Data to process |
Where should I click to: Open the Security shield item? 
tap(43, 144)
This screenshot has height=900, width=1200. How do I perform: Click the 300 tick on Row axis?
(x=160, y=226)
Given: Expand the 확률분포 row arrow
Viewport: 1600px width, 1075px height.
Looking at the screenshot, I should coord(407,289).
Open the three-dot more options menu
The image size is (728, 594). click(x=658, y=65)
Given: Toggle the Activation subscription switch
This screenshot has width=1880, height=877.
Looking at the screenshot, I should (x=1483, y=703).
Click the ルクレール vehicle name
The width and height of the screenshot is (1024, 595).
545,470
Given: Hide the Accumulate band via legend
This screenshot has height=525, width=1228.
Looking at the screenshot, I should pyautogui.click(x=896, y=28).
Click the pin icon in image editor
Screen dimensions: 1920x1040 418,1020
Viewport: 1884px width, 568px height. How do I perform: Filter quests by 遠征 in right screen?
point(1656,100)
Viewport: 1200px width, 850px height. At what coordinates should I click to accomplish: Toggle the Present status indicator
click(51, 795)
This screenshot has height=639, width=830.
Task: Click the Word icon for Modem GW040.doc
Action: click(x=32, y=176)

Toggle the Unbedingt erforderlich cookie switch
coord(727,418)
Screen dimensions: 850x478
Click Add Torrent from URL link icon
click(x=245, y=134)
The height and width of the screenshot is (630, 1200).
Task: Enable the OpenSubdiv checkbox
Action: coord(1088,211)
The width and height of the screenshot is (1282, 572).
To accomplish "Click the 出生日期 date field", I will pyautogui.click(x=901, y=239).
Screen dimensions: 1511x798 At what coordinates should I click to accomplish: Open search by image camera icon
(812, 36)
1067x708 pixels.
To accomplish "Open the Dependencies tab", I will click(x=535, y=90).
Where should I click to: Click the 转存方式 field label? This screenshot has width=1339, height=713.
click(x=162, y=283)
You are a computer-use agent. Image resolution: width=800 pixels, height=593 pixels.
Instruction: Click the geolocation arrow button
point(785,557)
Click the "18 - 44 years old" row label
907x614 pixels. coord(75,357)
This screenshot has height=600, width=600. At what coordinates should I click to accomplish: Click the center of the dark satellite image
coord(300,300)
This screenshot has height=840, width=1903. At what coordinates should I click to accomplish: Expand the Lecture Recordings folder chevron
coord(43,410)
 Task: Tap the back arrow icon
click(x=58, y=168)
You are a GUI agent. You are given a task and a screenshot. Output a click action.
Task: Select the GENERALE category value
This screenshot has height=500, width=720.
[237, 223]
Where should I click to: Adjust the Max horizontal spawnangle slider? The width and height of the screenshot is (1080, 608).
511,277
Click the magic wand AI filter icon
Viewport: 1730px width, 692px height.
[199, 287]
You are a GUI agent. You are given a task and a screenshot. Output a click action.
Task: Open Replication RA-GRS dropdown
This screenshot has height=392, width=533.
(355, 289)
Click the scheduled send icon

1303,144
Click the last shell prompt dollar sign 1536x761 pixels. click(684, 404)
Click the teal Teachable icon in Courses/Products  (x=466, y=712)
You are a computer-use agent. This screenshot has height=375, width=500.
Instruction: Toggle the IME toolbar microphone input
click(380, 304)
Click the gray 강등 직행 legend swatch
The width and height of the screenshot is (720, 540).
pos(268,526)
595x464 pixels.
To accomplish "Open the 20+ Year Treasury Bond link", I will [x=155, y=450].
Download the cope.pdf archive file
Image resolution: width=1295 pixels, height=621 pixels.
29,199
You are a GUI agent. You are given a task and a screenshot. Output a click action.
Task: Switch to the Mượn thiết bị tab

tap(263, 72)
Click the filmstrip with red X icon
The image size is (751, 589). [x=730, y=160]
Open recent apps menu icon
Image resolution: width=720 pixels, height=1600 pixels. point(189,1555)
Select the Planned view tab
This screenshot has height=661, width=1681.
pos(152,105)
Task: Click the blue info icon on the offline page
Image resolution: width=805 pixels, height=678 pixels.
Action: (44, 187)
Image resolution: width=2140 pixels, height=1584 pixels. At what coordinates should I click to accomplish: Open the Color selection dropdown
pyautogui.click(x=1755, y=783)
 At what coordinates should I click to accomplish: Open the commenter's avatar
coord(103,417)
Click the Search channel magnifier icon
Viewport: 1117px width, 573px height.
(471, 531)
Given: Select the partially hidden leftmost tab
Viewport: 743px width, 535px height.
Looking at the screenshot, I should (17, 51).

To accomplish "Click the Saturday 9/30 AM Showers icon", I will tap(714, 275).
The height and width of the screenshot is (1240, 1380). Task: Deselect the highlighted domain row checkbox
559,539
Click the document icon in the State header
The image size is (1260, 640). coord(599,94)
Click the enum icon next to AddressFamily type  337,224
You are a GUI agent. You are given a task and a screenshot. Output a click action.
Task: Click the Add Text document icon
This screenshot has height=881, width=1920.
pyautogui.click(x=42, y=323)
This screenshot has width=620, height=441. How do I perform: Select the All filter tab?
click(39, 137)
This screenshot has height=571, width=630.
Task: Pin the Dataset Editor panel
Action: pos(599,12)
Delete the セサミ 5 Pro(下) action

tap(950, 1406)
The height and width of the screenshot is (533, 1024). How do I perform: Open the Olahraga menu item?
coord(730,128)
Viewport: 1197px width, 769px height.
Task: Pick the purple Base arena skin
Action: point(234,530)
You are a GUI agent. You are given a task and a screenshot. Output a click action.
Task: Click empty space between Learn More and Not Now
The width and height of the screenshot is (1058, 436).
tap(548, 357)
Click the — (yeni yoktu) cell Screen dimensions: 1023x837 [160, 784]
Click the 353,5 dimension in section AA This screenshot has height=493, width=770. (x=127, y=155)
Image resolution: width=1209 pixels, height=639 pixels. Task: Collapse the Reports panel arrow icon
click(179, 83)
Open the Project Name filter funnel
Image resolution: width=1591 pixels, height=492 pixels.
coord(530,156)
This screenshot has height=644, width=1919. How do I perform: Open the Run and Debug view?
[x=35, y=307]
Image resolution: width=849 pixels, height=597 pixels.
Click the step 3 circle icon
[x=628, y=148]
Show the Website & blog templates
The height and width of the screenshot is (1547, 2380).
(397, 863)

Exercise requirements | Copy out all of the listing, exactly as it reads.

Response |
Where should I click to: Open the Security shield item? 
tap(43, 144)
This screenshot has height=900, width=1200. How do I perform: Click the 300 tick on Row axis?
(x=160, y=226)
Given: Expand the 확률분포 row arrow
Viewport: 1600px width, 1075px height.
Looking at the screenshot, I should coord(407,289).
Open the three-dot more options menu
The image size is (728, 594). click(x=658, y=65)
Given: Toggle the Activation subscription switch
This screenshot has width=1880, height=877.
Looking at the screenshot, I should (x=1483, y=703).
Click the ルクレール vehicle name
The width and height of the screenshot is (1024, 595).
545,470
Given: Hide the Accumulate band via legend
This screenshot has height=525, width=1228.
Looking at the screenshot, I should pyautogui.click(x=896, y=28).
Click the pin icon in image editor
Screen dimensions: 1920x1040 418,1020
Viewport: 1884px width, 568px height. How do I perform: Filter quests by 遠征 in right screen?
point(1656,100)
Viewport: 1200px width, 850px height. At what coordinates should I click to accomplish: Toggle the Present status indicator
click(51, 795)
This screenshot has height=639, width=830.
Task: Click the Word icon for Modem GW040.doc
Action: click(x=32, y=176)

Toggle the Unbedingt erforderlich cookie switch
coord(727,418)
Screen dimensions: 850x478
Click Add Torrent from URL link icon
click(x=245, y=134)
The height and width of the screenshot is (630, 1200).
Task: Enable the OpenSubdiv checkbox
Action: coord(1088,211)
The width and height of the screenshot is (1282, 572).
To accomplish "Click the 出生日期 date field", I will pyautogui.click(x=901, y=239).
Screen dimensions: 1511x798 At what coordinates should I click to accomplish: Open search by image camera icon
(812, 36)
1067x708 pixels.
To accomplish "Open the Dependencies tab", I will click(x=535, y=90).
Where should I click to: Click the 转存方式 field label? This screenshot has width=1339, height=713.
click(x=162, y=283)
You are a computer-use agent. Image resolution: width=800 pixels, height=593 pixels.
Instruction: Click the geolocation arrow button
point(785,557)
Click the "18 - 44 years old" row label
907x614 pixels. coord(75,357)
This screenshot has height=600, width=600. At what coordinates should I click to accomplish: Click the center of the dark satellite image
coord(300,300)
This screenshot has height=840, width=1903. At what coordinates should I click to accomplish: Expand the Lecture Recordings folder chevron
coord(43,410)
 Task: Tap the back arrow icon
click(x=58, y=168)
You are a GUI agent. You are given a task and a screenshot. Output a click action.
Task: Select the GENERALE category value
This screenshot has height=500, width=720.
[237, 223]
Where should I click to: Adjust the Max horizontal spawnangle slider? The width and height of the screenshot is (1080, 608).
511,277
Click the magic wand AI filter icon
Viewport: 1730px width, 692px height.
[199, 287]
You are a GUI agent. You are given a task and a screenshot. Output a click action.
Task: Open Replication RA-GRS dropdown
This screenshot has height=392, width=533.
(355, 289)
Click the scheduled send icon

1303,144
Click the last shell prompt dollar sign 1536x761 pixels. click(684, 404)
Click the teal Teachable icon in Courses/Products  (x=466, y=712)
You are a computer-use agent. This screenshot has height=375, width=500.
Instruction: Toggle the IME toolbar microphone input
click(380, 304)
Click the gray 강등 직행 legend swatch
The width and height of the screenshot is (720, 540).
pos(268,526)
595x464 pixels.
To accomplish "Open the 20+ Year Treasury Bond link", I will [x=155, y=450].
Download the cope.pdf archive file
Image resolution: width=1295 pixels, height=621 pixels.
29,199
You are a GUI agent. You are given a task and a screenshot. Output a click action.
Task: Switch to the Mượn thiết bị tab

tap(263, 72)
Click the filmstrip with red X icon
The image size is (751, 589). [x=730, y=160]
Open recent apps menu icon
Image resolution: width=720 pixels, height=1600 pixels. point(189,1555)
Select the Planned view tab
This screenshot has height=661, width=1681.
pos(152,105)
Task: Click the blue info icon on the offline page
Image resolution: width=805 pixels, height=678 pixels.
Action: (44, 187)
Image resolution: width=2140 pixels, height=1584 pixels. At what coordinates should I click to accomplish: Open the Color selection dropdown
pyautogui.click(x=1755, y=783)
 At what coordinates should I click to accomplish: Open the commenter's avatar
coord(103,417)
Click the Search channel magnifier icon
Viewport: 1117px width, 573px height.
(471, 531)
Given: Select the partially hidden leftmost tab
Viewport: 743px width, 535px height.
Looking at the screenshot, I should (17, 51).

To accomplish "Click the Saturday 9/30 AM Showers icon", I will tap(714, 275).
The height and width of the screenshot is (1240, 1380). Task: Deselect the highlighted domain row checkbox
559,539
Click the document icon in the State header
The image size is (1260, 640). coord(599,94)
Click the enum icon next to AddressFamily type  337,224
You are a GUI agent. You are given a task and a screenshot. Output a click action.
Task: Click the Add Text document icon
This screenshot has height=881, width=1920.
pyautogui.click(x=42, y=323)
This screenshot has width=620, height=441. How do I perform: Select the All filter tab?
click(39, 137)
This screenshot has height=571, width=630.
Task: Pin the Dataset Editor panel
Action: pos(599,12)
Delete the セサミ 5 Pro(下) action

tap(950, 1406)
The height and width of the screenshot is (533, 1024). How do I perform: Open the Olahraga menu item?
coord(730,128)
Viewport: 1197px width, 769px height.
Task: Pick the purple Base arena skin
Action: point(234,530)
You are a GUI agent. You are given a task and a screenshot. Output a click action.
Task: Click empty space between Learn More and Not Now
The width and height of the screenshot is (1058, 436).
tap(548, 357)
Click the — (yeni yoktu) cell Screen dimensions: 1023x837 [160, 784]
Click the 353,5 dimension in section AA This screenshot has height=493, width=770. (x=127, y=155)
Image resolution: width=1209 pixels, height=639 pixels. Task: Collapse the Reports panel arrow icon
click(179, 83)
Open the Project Name filter funnel
Image resolution: width=1591 pixels, height=492 pixels.
coord(530,156)
This screenshot has height=644, width=1919. How do I perform: Open the Run and Debug view?
[x=35, y=307]
Image resolution: width=849 pixels, height=597 pixels.
Click the step 3 circle icon
[x=628, y=148]
Show the Website & blog templates
The height and width of the screenshot is (1547, 2380).
(397, 863)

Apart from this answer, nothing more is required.